The Wizard knew that the Wicked Witch of the West had genuine magical power and that he did not. He also knew that the safety of Emerald City depended on the Witch not realizing this. Therefore, since he had no power to defend Dorothy if it came to it, but dared not be exposed as impuissant or pusillanimous, he had to send her and her fellow questers on a mission which would result in the WWoE killing them, but nonetheless still thinking him too great a power to oppose. Remember, as the Wizard does not have genuine magical knowledge, he probably doesn’t realize that he’s sending the WWoE a mystic totem she covets greatly.
That’s one interpretation. Another, of course, is that–since portions of the movie in color are all a dream–it is Dorothy’s subconcious conjuring up the obstacles in the first place.
Most worrisome of course is the erotic fixation Ms Gale seems to have had with straw. About that, I got nothing.
The Wizard could also be hoping that they’ll just give up because the quest is too difficult. It isn’t necessary that they die, just that they go away.
Well, defend him, but we agree that he’s sending them on a suicide mission.
The dumb part is it never occurred to me. How could I watch the movie where they do what he says, and then when they come back he can’t help them, and it not occur to me his request of them was so mean? He’s even got Dorothy calling him a humbug over and over - maybe because I think of ‘humbug’ as a Christmas-hating stick in the mud because of Christmas Carol. Maybe because the characters don’t react as angrily as they ought to. Maybe it’s because I’m so used to the pattern of ‘to get X, you must go on this big dangerous journey’ that I didn’t question that there was nothing to gain from it. I don’t know, but they should be screaming ‘You tried to KILL US!’ while beating him with tire irons.
There are better ways to do that. He could have even imprisoned them for a while, then released them, and it would have been nicer than what he did.
Well, yeah. I’m just justifying his doing so.
On the other hand, it could be that he expects them to succeed.
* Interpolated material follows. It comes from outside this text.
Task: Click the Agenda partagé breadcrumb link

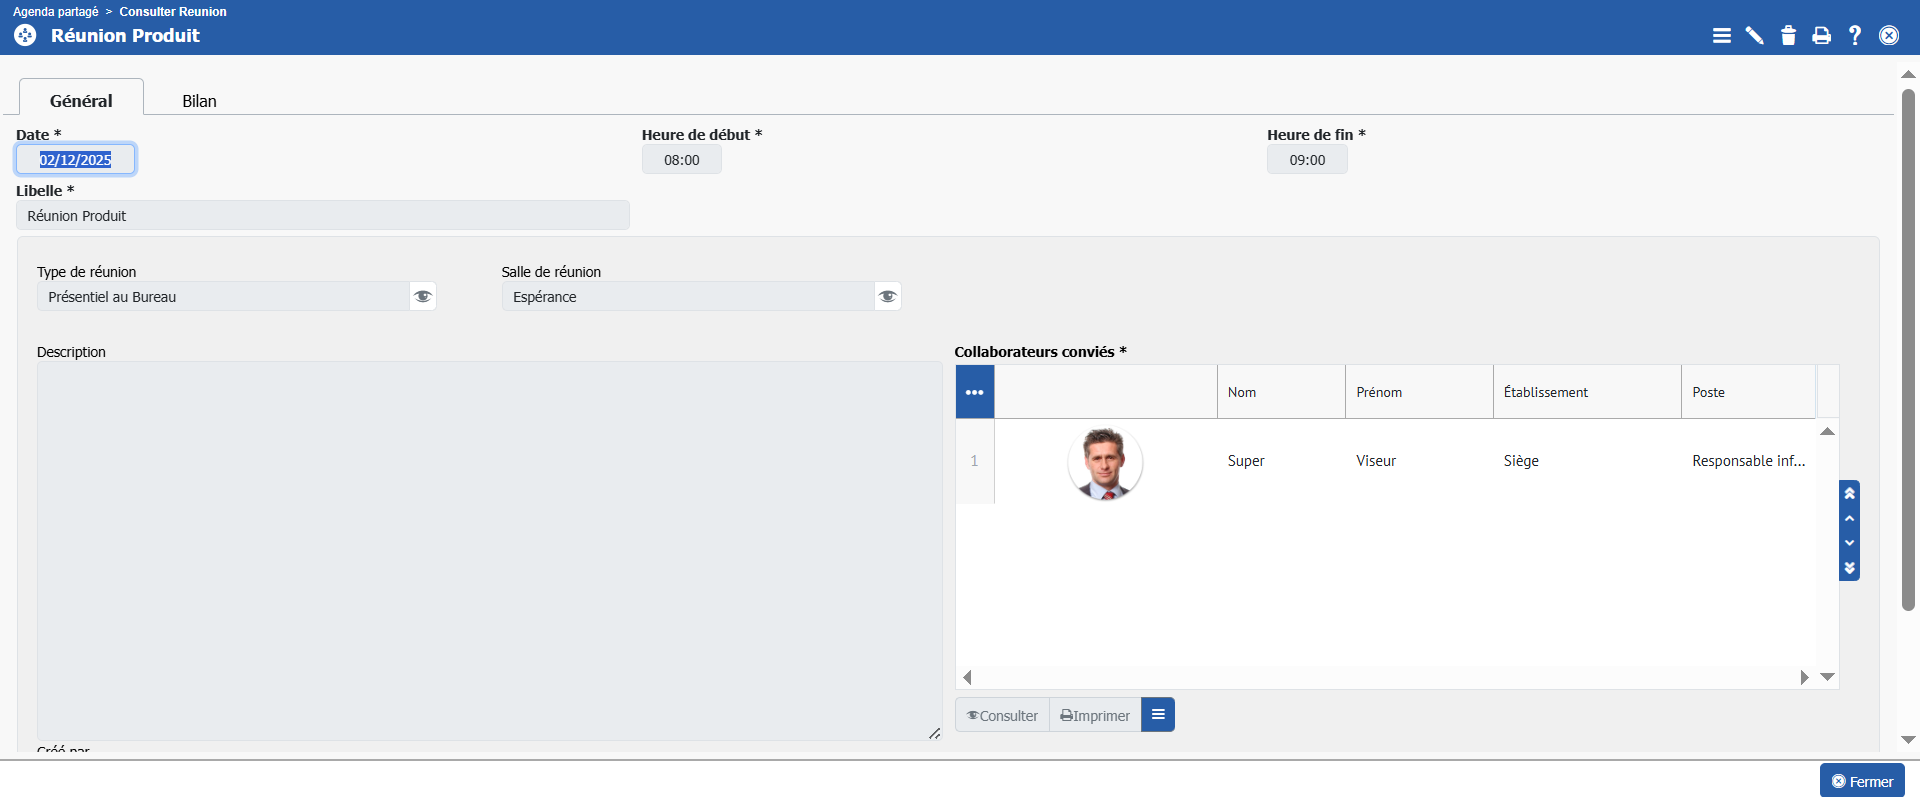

Dorothy has killed one wicked witch already, and has crossed paths with another and survived. The team has shown themselves to be brave, brainy, resourceful and lucky, so he thinks they have a good chance of success.
I don’t think I posted this before, but I’m not searching for it right now.
My Wizard of Oz ‘can’t believe I didn’t catch that’ thing is that my mental image of the map of Oz was reversed. I always pictured the witch of the wests castle as being the eastern side of the map and Munchkin land as being to the west. I really don’t know why except that I have a vague recollection of seeing a map of Oz that way…though I could very well be mistaken.
Hah, I’d missed this one the first time around. Glad I’m not alone.
In my defense though, English isn’t my first language, and I had no idea “down” had another meaning.
Then some day a book I was reading mentionned a character enjoying her “down comforter” very much. I went :dubious:, thinking it was some kind of euphemism for a dildo or something :o. So I looked it up. A few minutes later, a cog went “click” and “oooooh, Phoenix down, all riiiight ! So it wasn’t Engrish after all.”
“Down” has several meanings in English. One of them is "not very happy. " Could this possibly be the meaning in down comforter? Something that cheers you up when you are not very happy? Without seeing the context it’s hard to tell.
Actually, I think Tim is full of shit on this.
I’ve seen “Hot Fuzz” about 100 times. I thought I knew just about everything about it. But my boyfriend had to point out all the Village of the Year awards visible in the background of several scenes. Somehow I’d just never seen them before.
Maps of Oz have often been printed with east and west swapped, deliberately or accidentally. I think it had something to do with a backwards projector slide that had been used in the stage plays.
Nope, from context it was clearly the blanket kind.
:smack:
And now I just got that! Even though I inspired that example in the first place.